I have no idea how to do this. I've felt wrong for a long time, I think since I was a little kid, but it took me until this year to admit what it was. You and dad did so much to make me into someone you could be proud of. I ruined it once, and now I'm probably going to ruin it again, but I think we've gotten better. It feels like we've gotten better. You feel like my mom again, instead of just my mother and the person I shared a house with. That probably sounds harsh, but we both know it's true. I was just as guilty as you were, though. I know that too.
I'm transgender. I don't even know if you know what that means, but for me, I'm a guy. My body's wrong, and it has been for a long time. I just know what I am. I wish I could explain it to you, but I can't find any words for it that I think you would get. Lucy knew it too, but it got fixed in a different way. And I thought that would make it all okay again, or at least better, but it didn't. Not really anyway. In a lot of ways it made it worse. I knew I was supposed to be happy and normal, but I never felt like either. Sophomore year was because I wanted to feel normal.
I can tell you've been worried. I can see you look at me sometimes like you don't know what's going on with me. That's it. I figured it out, and I had to spend this whole year trying to get okay with it. I'm not totally there yet, but I'm better. I told Sam in November, and he's the only other person that knows. And he has been great, so whatever your reaction is, I at least have him.

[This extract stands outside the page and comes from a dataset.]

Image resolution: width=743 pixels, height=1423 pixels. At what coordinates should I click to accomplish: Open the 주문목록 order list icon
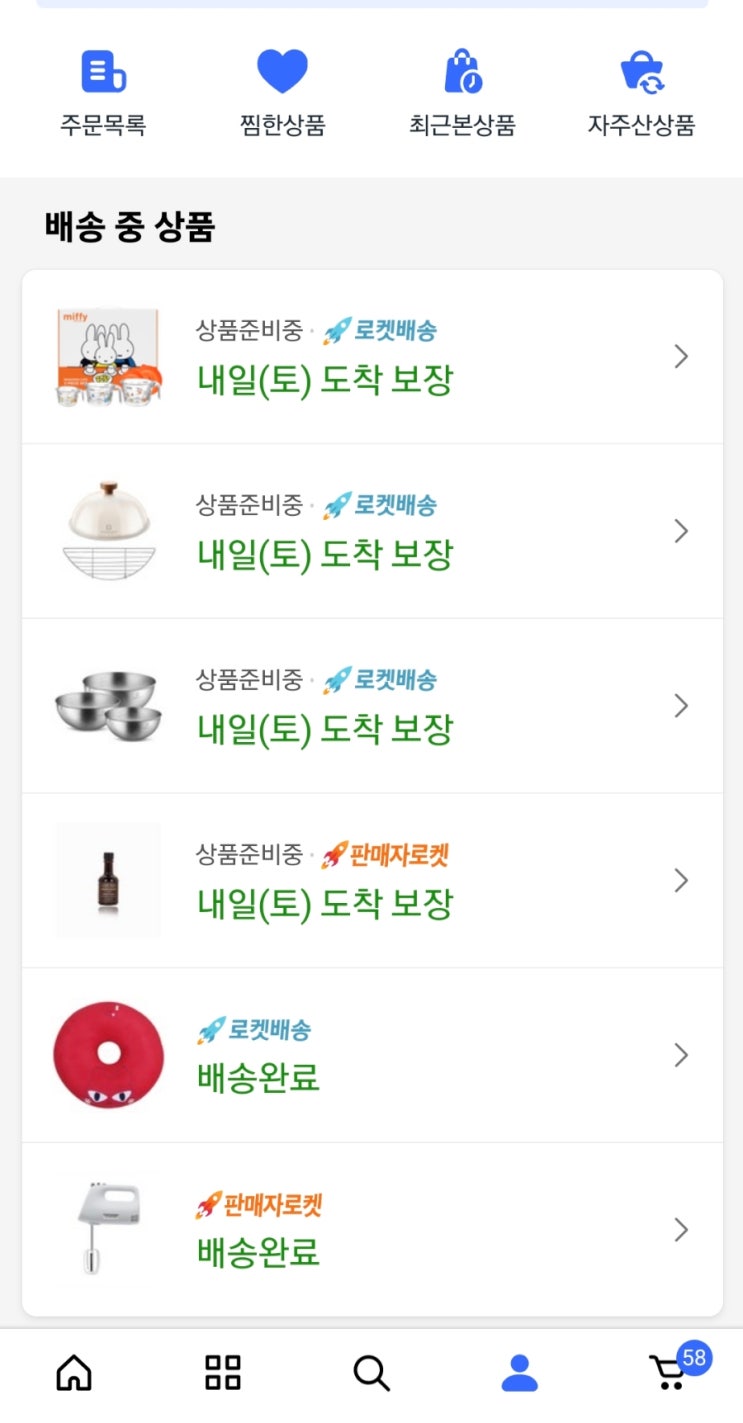click(103, 72)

I didn't want to tell you, but I didn't think it was fair to keep lying to you either, especially since we've both been trying more this past year. And after what you saw a couple weeks ago, I don't think either of us can pretend everything's okay anymore. You needed to know, so now you do. If you feel like calling me once you read this, you can. If not, I'll be back on Sunday, if you still want me home.
Love,
Your son
He folded up the sheet of paper, wrote "Mom" on it, and left it on the island in the kitchen. He stared at it a long while, contemplating whether or not to actually leave it. Ultimately, he grabbed the duffel bag by his feet and headed out to his car, his heart racing.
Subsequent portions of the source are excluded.